EXERCISE PROMPT
Using the data beneath this instruction, retype only the lines from the one that contains "[Exide EG1100 Startpro 12V 110Ah] (94, 485)" down to the one that contains "PROPHE WP22 COVID (142, 619)", both included, exactly as they appear.

::::

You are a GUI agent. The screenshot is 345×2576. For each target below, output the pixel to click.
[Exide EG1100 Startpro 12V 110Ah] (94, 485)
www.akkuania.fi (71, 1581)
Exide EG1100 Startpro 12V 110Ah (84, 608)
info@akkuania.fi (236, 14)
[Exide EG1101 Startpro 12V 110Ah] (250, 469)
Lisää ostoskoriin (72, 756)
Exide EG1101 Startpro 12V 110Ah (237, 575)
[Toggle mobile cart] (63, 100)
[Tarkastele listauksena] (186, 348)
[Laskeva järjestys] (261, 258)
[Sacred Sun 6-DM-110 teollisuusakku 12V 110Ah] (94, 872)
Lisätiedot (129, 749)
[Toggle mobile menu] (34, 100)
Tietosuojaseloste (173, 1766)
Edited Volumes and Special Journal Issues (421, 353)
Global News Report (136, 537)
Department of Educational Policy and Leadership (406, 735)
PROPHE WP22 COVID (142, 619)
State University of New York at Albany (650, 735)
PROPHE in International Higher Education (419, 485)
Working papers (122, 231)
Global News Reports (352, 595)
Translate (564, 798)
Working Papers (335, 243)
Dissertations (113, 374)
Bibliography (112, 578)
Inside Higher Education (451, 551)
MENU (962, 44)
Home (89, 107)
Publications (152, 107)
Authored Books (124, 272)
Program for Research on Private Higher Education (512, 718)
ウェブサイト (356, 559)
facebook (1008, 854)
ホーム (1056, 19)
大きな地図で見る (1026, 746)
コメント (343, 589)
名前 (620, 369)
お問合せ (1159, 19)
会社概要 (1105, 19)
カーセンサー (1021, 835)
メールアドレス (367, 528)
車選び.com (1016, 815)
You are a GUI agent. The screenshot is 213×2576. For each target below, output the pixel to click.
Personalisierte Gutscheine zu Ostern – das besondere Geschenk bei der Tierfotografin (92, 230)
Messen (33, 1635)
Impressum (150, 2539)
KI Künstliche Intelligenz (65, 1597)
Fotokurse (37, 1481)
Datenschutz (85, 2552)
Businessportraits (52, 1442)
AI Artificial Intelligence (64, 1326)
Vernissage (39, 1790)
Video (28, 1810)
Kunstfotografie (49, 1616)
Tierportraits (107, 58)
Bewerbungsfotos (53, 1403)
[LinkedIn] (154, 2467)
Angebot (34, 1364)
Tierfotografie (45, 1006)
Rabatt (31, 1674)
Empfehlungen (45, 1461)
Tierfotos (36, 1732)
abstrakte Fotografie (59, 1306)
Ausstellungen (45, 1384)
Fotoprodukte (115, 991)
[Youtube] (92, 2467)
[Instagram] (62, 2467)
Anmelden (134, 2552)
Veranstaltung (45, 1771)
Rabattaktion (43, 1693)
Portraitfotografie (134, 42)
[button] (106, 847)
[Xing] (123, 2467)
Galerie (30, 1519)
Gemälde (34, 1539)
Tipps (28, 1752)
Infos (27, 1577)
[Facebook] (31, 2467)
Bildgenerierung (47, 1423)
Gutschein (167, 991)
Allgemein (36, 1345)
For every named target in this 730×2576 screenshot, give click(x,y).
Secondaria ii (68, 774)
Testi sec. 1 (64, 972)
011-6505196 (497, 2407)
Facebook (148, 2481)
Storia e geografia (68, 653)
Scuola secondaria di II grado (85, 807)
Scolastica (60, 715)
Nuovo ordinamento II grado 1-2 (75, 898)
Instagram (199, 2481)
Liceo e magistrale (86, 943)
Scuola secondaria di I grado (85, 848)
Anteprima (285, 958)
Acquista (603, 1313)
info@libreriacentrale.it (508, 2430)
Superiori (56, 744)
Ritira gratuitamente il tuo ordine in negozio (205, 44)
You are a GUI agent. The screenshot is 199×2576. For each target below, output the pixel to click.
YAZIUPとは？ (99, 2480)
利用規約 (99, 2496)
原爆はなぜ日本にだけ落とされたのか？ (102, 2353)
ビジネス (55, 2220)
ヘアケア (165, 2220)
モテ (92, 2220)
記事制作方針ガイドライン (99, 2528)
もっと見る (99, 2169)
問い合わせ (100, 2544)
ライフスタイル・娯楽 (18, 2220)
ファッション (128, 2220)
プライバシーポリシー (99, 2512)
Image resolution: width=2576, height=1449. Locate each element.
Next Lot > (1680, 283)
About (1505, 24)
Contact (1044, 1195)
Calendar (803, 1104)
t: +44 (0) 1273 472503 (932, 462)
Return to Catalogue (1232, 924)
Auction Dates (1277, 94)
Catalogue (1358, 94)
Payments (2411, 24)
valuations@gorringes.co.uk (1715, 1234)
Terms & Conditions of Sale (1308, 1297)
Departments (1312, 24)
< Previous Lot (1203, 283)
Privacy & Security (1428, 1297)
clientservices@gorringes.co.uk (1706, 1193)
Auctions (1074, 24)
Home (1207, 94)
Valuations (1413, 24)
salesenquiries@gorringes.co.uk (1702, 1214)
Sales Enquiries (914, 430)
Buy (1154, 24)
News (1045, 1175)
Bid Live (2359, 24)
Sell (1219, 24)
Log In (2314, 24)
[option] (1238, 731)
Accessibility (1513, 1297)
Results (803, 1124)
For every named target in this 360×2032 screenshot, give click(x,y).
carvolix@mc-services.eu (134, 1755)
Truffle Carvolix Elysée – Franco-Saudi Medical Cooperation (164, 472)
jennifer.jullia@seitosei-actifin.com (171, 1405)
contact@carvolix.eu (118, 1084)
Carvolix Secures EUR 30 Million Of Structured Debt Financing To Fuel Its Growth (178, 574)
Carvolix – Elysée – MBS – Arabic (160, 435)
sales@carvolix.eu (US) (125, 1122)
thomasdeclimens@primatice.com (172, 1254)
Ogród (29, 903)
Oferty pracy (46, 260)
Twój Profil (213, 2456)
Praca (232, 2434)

::::

RESPONSE TO THIS EXERCISE
[Exide EG1100 Startpro 12V 110Ah] (94, 485)
www.akkuania.fi (71, 1581)
Exide EG1100 Startpro 12V 110Ah (84, 608)
info@akkuania.fi (236, 14)
[Exide EG1101 Startpro 12V 110Ah] (250, 469)
Lisää ostoskoriin (72, 756)
Exide EG1101 Startpro 12V 110Ah (237, 575)
[Toggle mobile cart] (63, 100)
[Tarkastele listauksena] (186, 348)
[Laskeva järjestys] (261, 258)
[Sacred Sun 6-DM-110 teollisuusakku 12V 110Ah] (94, 872)
Lisätiedot (129, 749)
[Toggle mobile menu] (34, 100)
Tietosuojaseloste (173, 1766)
Edited Volumes and Special Journal Issues (421, 353)
Global News Report (136, 537)
Department of Educational Policy and Leadership (406, 735)
PROPHE WP22 COVID (142, 619)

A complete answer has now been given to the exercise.